* EXERCISE *
Find the word "description" in the data, then copy each line where it is found.

* MATERIAL PROVIDED *
┄┄┄┄┄┄┄┄┄┄┄┄┄┄┄┄┄┄┄┄

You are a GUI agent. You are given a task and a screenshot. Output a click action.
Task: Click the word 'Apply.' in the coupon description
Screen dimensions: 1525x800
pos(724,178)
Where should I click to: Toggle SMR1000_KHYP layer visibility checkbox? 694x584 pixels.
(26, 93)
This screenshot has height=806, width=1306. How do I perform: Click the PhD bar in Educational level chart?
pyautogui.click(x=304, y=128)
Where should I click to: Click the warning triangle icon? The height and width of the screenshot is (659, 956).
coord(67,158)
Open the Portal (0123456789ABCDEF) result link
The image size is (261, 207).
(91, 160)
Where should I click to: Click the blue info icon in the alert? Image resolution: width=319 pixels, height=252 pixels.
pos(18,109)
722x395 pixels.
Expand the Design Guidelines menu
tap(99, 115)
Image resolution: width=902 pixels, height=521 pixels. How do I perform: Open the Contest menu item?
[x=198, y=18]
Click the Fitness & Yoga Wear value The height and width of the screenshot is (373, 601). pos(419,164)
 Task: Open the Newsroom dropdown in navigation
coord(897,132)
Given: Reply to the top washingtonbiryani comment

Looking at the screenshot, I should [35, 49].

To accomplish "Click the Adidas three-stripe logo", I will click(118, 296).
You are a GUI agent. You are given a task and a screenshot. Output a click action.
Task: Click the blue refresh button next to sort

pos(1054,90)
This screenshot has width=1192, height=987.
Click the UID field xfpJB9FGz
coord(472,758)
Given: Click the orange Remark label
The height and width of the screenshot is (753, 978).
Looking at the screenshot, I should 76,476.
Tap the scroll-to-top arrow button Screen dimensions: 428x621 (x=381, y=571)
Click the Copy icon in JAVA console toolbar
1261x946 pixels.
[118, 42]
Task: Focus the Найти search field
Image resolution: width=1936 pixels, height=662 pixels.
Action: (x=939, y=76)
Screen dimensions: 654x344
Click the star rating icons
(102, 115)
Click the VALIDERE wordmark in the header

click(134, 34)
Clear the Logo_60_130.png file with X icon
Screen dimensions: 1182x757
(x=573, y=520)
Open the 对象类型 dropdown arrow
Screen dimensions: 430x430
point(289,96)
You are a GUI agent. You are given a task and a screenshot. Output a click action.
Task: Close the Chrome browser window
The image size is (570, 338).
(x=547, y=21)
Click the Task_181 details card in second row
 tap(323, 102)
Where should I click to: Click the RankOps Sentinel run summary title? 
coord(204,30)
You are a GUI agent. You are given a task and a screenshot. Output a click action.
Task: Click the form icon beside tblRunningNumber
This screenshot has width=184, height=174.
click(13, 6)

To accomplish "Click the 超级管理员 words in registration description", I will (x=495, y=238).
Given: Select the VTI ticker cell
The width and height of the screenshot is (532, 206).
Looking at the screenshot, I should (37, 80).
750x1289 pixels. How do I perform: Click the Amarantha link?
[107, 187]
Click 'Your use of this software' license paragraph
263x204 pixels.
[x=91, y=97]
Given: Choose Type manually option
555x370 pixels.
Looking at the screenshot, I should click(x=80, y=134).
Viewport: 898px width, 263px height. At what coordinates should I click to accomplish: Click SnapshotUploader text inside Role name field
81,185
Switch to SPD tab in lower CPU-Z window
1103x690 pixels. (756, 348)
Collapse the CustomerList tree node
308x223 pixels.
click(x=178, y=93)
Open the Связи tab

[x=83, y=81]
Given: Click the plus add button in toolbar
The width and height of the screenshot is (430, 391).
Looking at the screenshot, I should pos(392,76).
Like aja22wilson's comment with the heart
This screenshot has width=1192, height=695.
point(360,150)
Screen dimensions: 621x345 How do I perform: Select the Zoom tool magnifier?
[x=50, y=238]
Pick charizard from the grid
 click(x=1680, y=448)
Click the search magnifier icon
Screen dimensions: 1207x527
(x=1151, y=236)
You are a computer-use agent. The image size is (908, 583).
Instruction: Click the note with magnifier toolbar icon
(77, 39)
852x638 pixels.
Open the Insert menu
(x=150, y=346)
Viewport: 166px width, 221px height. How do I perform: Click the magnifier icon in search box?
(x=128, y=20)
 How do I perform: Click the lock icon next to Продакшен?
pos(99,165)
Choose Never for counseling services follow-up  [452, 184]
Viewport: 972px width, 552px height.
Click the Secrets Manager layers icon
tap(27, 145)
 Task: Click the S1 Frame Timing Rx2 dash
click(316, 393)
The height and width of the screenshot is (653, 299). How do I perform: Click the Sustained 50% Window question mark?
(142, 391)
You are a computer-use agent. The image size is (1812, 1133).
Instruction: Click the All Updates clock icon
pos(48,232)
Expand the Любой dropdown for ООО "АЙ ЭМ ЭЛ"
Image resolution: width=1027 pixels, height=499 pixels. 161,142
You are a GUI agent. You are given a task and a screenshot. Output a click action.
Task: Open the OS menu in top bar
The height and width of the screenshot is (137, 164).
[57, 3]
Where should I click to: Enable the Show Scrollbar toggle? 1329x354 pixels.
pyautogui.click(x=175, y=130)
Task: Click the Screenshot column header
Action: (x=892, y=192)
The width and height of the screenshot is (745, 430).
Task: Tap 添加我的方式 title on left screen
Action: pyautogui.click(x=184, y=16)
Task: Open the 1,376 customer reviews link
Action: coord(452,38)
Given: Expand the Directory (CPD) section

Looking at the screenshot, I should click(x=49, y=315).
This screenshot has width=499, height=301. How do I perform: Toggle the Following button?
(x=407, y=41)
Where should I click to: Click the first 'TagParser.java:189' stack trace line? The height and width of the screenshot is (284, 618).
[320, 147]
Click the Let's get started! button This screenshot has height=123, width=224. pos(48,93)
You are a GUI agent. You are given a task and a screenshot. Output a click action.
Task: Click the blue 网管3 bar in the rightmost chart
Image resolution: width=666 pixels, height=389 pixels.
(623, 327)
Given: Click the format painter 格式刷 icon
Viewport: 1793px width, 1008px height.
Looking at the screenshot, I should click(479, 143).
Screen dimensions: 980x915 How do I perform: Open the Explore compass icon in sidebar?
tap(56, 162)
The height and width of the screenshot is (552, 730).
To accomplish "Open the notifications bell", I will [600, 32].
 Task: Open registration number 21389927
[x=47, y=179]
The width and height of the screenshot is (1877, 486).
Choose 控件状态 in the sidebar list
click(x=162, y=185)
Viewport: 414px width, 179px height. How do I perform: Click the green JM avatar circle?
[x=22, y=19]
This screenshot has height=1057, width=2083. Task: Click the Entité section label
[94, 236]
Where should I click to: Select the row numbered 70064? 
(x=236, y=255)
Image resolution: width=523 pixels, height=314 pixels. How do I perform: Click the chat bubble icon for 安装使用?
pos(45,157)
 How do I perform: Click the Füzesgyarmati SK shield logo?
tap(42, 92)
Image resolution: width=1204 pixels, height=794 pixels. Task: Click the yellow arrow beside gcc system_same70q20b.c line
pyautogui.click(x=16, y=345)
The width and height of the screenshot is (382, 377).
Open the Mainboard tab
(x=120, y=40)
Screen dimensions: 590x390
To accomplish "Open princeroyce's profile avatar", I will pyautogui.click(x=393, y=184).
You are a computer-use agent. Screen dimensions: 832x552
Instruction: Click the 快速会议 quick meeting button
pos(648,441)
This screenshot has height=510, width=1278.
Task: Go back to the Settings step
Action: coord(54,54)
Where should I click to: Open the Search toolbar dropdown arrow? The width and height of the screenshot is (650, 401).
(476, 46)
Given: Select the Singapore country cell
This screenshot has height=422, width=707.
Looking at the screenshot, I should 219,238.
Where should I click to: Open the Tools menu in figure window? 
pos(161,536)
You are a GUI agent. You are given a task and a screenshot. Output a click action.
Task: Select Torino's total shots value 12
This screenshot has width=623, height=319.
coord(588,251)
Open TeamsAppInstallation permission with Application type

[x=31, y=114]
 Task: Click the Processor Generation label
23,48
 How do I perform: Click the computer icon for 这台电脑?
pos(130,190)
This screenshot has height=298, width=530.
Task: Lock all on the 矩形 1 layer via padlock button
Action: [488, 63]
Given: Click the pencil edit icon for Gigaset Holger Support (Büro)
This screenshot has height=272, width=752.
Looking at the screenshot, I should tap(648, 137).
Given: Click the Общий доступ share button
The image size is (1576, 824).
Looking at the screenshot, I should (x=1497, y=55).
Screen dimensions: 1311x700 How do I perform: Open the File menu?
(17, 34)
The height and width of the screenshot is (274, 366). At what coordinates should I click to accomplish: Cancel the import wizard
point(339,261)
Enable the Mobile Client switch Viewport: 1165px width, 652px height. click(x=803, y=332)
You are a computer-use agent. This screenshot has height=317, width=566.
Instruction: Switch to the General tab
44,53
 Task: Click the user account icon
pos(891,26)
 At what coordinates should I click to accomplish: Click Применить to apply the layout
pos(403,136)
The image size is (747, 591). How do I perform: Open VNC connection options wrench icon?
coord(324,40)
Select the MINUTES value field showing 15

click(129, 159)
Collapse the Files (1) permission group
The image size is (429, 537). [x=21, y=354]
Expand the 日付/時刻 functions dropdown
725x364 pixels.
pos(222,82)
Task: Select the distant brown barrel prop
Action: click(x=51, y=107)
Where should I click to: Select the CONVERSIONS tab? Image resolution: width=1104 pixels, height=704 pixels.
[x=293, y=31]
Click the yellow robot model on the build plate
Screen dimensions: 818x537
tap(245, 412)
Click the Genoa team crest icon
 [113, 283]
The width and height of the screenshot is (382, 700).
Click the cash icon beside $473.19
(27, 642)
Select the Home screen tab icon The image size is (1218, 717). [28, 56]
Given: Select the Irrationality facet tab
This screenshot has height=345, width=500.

┄┄┄┄┄┄┄┄┄┄┄┄┄┄┄┄┄┄┄┄

* ANSWER TO THIS TASK *
Task: Click the word 'Apply.' in the coupon description
To accomplish "Click the 超级管理员 words in registration description", I will (x=495, y=238).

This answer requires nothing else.